First degree heart block is defined as the prolongation of the PR interval (on the ECG) to >200ms (normally 120-200ms; marked 1st-degree block >300ms). In contrast to other heart blocks, every P wave is transmitted to a QRS complex (and ventricular contraction i.e. no ‘missed’ beats, just slowing).
Pathophysiology
1st degree heart block rarely shows any abnormalities of the ECG other than prolonged PR interval (i.e. no QRS widening, no absent QRS etc). This is a result of dysfunction, almost always, at the level of the AV-node.
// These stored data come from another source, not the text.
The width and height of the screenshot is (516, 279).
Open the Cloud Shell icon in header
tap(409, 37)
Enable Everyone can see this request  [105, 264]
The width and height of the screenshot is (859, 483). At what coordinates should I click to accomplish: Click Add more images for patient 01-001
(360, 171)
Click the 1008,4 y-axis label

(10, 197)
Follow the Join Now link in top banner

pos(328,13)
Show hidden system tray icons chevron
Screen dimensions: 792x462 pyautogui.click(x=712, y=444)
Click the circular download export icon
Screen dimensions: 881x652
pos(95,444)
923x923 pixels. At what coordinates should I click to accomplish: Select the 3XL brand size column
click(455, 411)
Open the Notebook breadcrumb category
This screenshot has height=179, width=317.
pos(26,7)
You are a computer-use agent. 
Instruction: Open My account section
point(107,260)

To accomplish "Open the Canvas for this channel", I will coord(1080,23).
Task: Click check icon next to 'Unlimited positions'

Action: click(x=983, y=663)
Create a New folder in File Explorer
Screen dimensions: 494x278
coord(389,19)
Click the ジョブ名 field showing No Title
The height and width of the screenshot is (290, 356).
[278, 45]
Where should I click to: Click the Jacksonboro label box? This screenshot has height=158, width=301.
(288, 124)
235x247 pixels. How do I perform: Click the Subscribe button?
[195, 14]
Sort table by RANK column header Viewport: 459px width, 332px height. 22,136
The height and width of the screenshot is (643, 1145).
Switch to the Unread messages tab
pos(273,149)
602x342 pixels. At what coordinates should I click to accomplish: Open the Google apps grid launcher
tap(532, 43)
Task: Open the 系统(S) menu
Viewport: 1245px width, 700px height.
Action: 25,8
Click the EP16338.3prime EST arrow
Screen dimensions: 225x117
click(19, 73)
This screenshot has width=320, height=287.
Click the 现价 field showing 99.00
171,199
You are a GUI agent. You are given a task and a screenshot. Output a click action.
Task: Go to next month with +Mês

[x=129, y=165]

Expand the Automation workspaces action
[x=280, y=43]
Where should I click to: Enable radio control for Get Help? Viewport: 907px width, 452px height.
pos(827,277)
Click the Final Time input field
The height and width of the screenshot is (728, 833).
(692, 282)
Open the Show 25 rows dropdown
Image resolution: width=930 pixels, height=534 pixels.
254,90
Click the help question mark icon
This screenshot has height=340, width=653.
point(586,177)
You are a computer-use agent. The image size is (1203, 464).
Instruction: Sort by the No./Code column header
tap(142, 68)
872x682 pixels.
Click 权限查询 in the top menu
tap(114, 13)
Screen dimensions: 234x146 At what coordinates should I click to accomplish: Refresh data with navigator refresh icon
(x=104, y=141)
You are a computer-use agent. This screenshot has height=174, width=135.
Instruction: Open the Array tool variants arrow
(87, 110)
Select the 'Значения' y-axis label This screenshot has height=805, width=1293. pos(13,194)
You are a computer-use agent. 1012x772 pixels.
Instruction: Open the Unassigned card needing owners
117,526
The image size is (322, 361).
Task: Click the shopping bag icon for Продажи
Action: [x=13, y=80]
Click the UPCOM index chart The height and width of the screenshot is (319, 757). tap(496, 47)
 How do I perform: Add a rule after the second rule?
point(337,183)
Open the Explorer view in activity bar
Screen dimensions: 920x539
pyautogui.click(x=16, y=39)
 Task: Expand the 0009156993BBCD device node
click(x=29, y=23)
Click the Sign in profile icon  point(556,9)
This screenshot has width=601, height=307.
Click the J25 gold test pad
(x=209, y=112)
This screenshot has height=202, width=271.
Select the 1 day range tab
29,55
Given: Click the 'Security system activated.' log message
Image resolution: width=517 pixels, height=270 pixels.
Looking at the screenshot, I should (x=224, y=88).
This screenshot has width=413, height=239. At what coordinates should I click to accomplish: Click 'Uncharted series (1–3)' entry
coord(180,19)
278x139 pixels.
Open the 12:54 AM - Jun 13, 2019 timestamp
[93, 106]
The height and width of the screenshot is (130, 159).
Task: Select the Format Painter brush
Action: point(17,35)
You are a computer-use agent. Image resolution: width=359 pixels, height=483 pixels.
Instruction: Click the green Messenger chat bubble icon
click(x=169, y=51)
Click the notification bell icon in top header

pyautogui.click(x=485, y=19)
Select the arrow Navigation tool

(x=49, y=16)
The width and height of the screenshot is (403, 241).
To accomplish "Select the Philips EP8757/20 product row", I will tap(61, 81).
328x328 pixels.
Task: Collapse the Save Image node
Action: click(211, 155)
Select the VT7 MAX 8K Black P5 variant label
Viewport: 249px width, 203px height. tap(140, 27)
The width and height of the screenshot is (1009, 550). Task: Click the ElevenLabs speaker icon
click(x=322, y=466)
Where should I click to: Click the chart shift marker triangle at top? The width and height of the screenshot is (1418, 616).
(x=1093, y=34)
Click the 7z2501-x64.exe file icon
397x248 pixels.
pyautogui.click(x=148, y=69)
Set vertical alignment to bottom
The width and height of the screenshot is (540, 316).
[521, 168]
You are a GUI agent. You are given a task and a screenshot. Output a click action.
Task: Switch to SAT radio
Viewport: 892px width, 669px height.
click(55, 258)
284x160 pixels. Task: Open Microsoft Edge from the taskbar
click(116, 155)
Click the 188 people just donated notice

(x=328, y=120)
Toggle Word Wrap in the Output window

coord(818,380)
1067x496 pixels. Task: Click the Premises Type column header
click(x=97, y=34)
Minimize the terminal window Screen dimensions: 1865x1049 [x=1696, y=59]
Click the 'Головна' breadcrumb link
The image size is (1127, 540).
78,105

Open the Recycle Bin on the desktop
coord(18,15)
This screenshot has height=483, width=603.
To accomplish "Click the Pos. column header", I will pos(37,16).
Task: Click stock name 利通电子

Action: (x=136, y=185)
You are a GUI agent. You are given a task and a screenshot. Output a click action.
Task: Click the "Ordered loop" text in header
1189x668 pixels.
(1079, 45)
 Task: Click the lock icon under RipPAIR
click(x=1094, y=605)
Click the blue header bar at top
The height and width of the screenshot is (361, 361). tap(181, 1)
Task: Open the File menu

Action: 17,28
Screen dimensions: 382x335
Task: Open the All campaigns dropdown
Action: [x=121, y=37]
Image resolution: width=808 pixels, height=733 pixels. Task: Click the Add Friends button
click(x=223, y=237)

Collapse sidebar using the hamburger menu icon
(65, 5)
Rarely, 1st degree heart block is accompanied by widening of the QRS complex, signifying block at the level of the His-purkinje complex.
Aetiology/Risk Factors
- Ischaemic heart disease (inc coronary heart disease)
- AV block is common post MI (in particular inferior MI)
- Other heart disease e.g. infection (endocarditis, rheumatic fever, diphtheria, TB) may also be a cause of AV block
- Several drugs (particularly antiarrhythmics e.g beta blockers, calcium channel blockers etc)
- Electrolyte disturbances
- hypokalaemia, hypomagnesemia
- More rarely, intrinsic AVN disease may be the cause
Presentation
- Most patients are asymptomatic
- May have reduced exercise tolerance
- May also present with pre-syncope/syncope (particularly on exertion)
Investigations
- ECG
- PR interval exceeds 200msec (1 big square)
Management
The risk is that these patients will develop 2nd degree heart block. However, this risk is pretty small and, unless they are symptomatic, pharmacological treatment is not usually necessary (aside treatment of an underlying cause)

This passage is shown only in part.